━━ SOURCE DATA

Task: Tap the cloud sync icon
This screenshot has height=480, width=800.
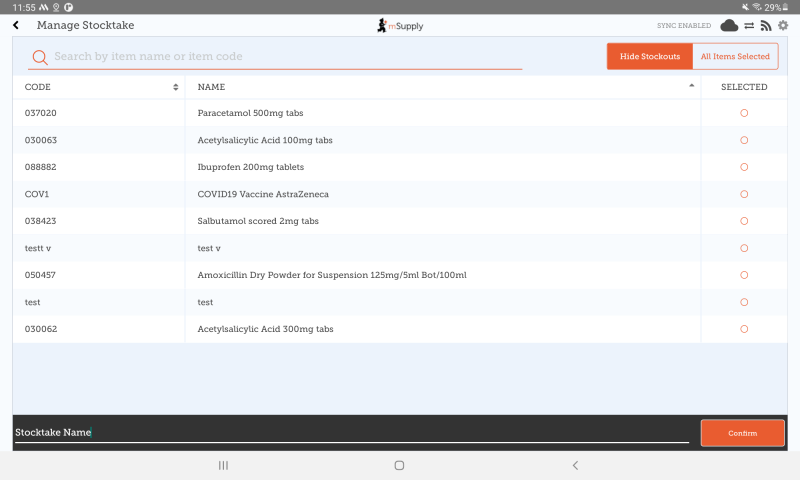Action: (x=729, y=25)
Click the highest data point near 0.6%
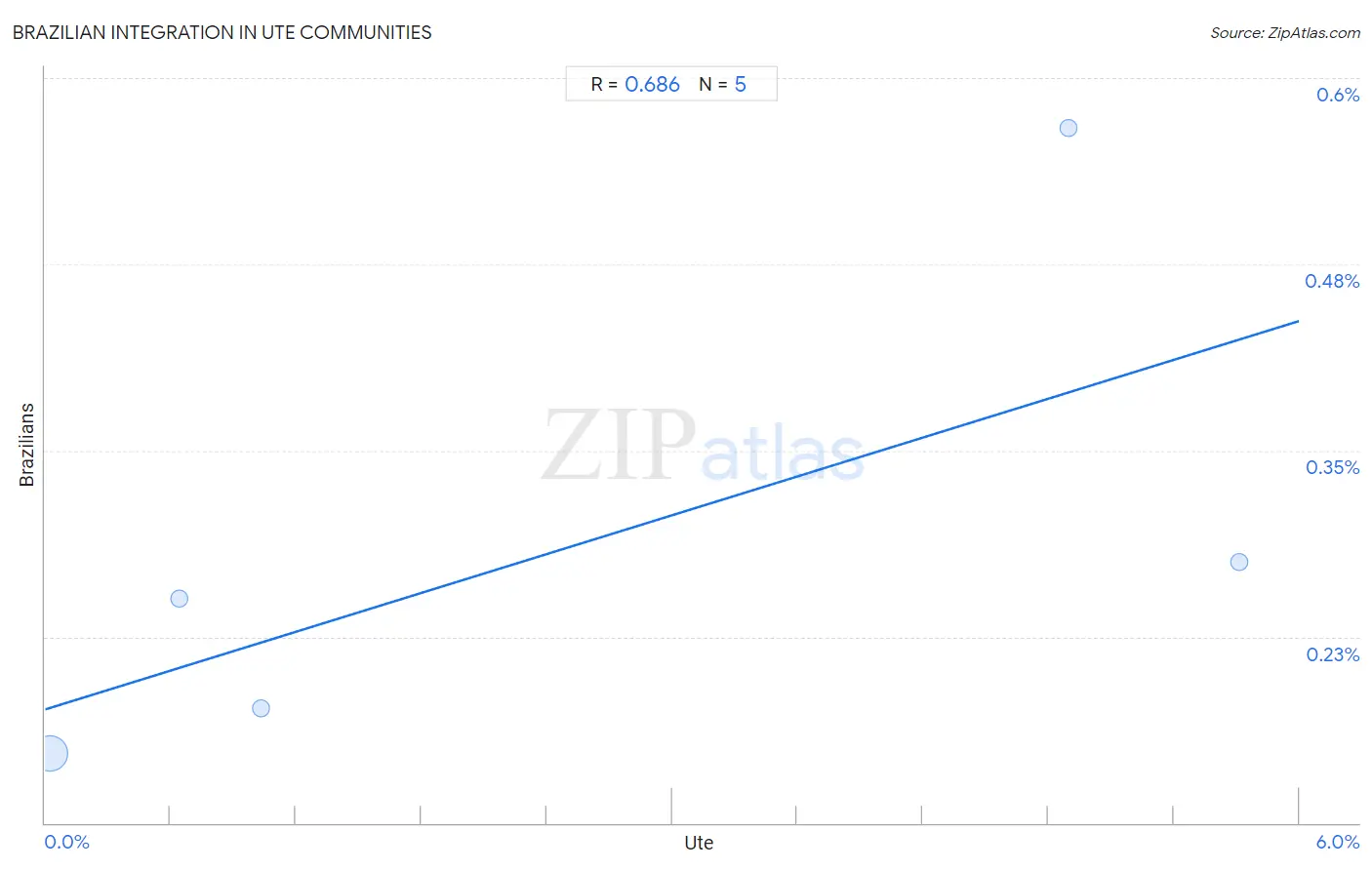The image size is (1372, 870). click(1069, 128)
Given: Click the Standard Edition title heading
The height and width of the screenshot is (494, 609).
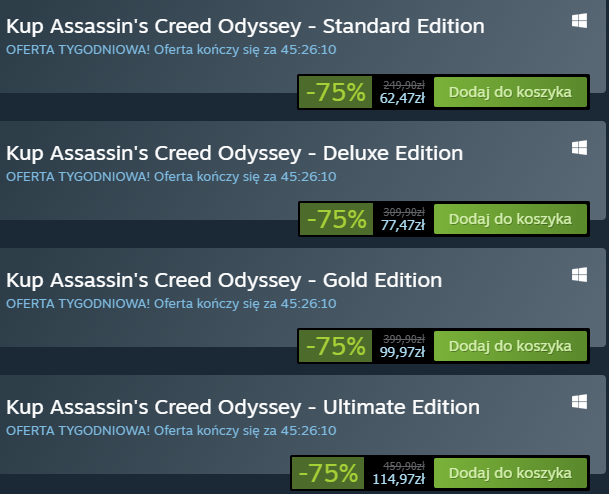Looking at the screenshot, I should pyautogui.click(x=246, y=27).
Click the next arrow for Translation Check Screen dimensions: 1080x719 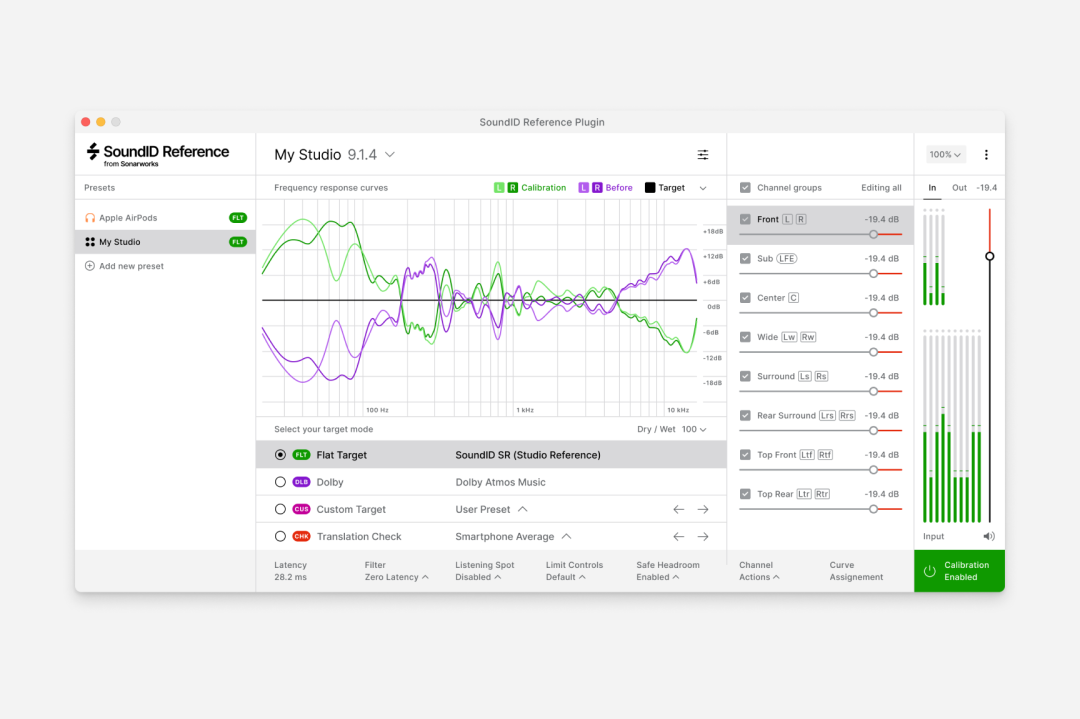703,537
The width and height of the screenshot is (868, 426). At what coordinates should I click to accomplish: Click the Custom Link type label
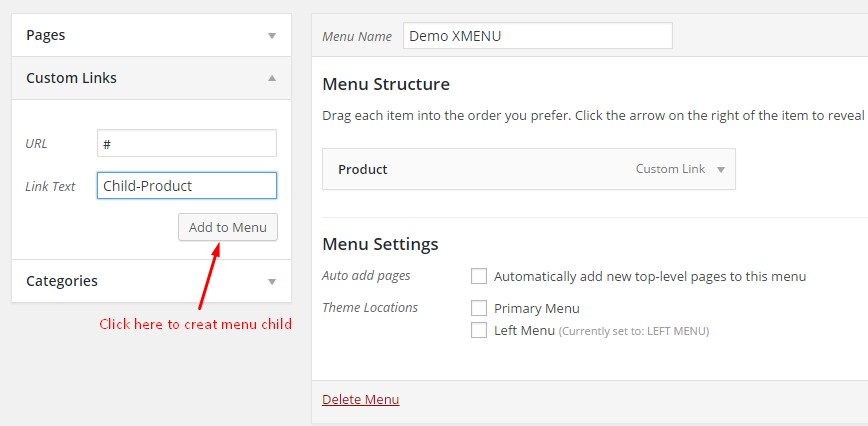(x=670, y=169)
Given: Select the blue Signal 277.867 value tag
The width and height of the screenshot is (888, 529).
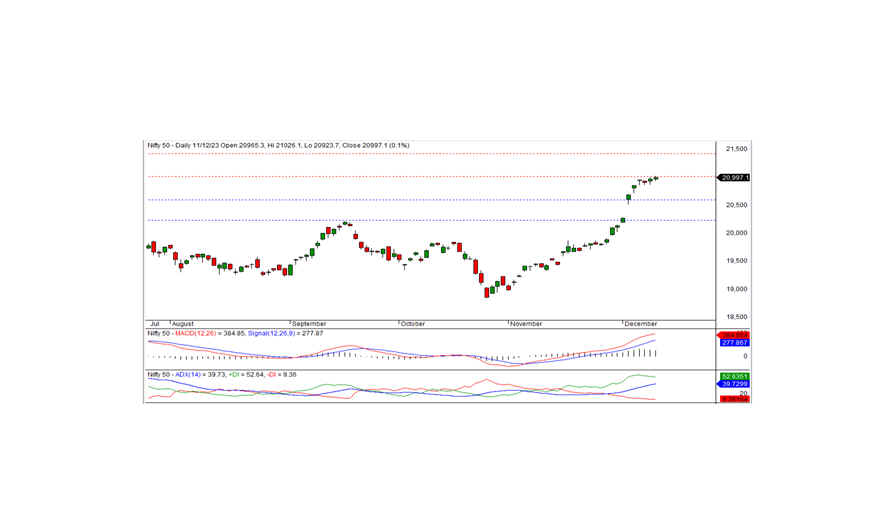Looking at the screenshot, I should coord(734,343).
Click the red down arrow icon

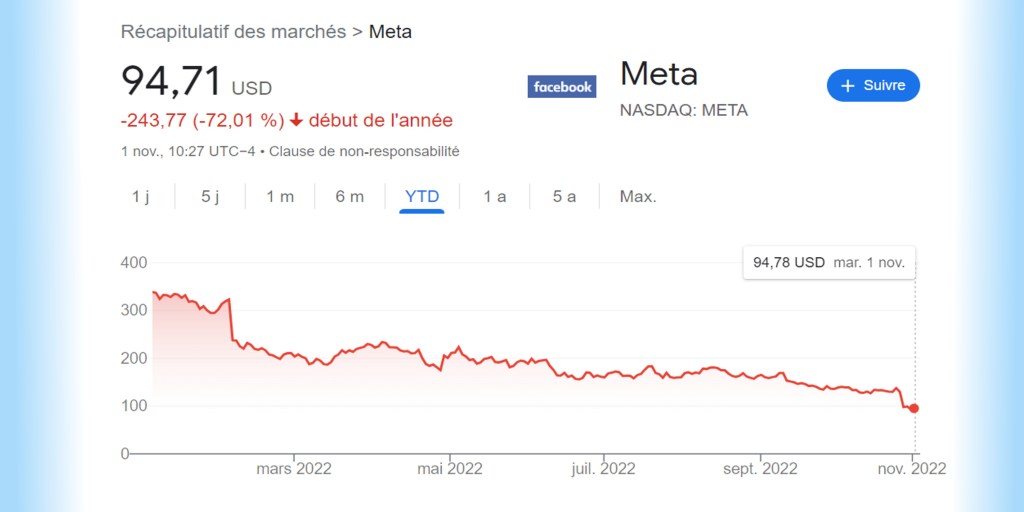pos(296,120)
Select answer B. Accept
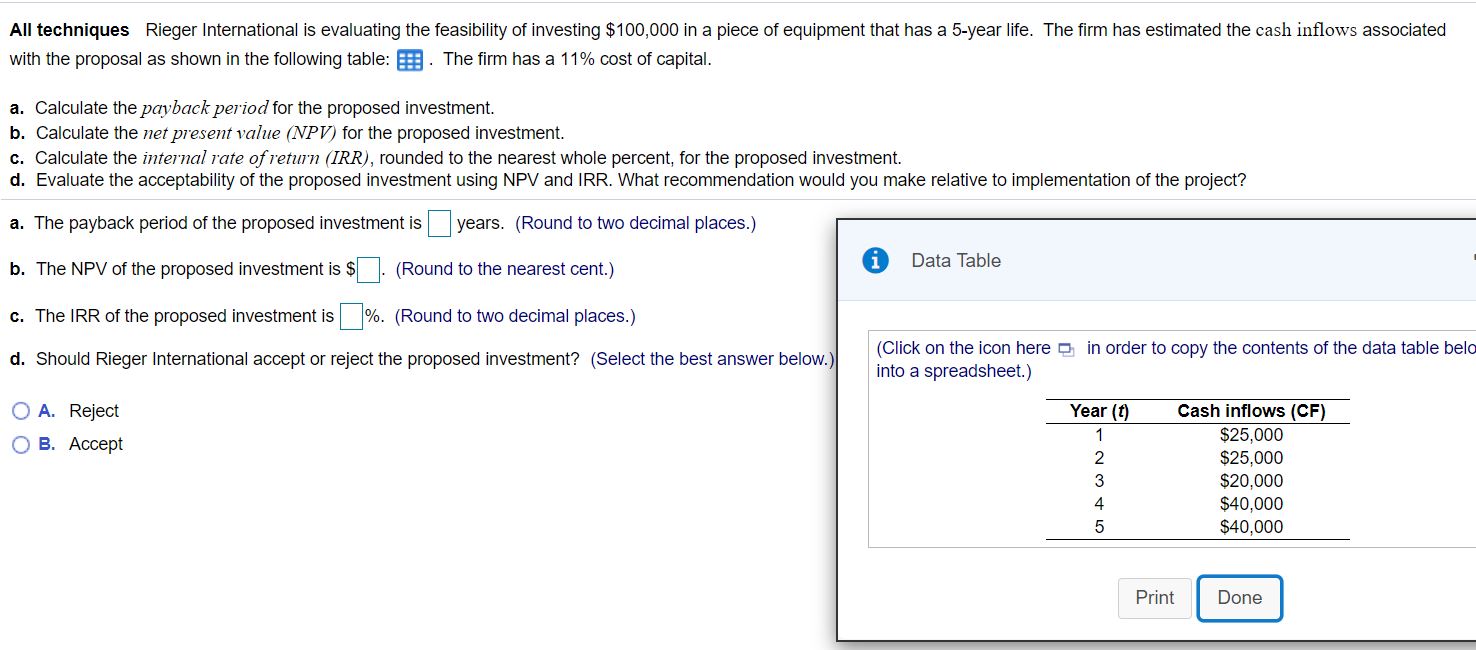Viewport: 1476px width, 650px height. pyautogui.click(x=21, y=445)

━━━━

Using the records above, select and copy every line that has the word "Given".

Given: Click the Standard Edition title heading
Given: Select the blue Signal 277.867 value tag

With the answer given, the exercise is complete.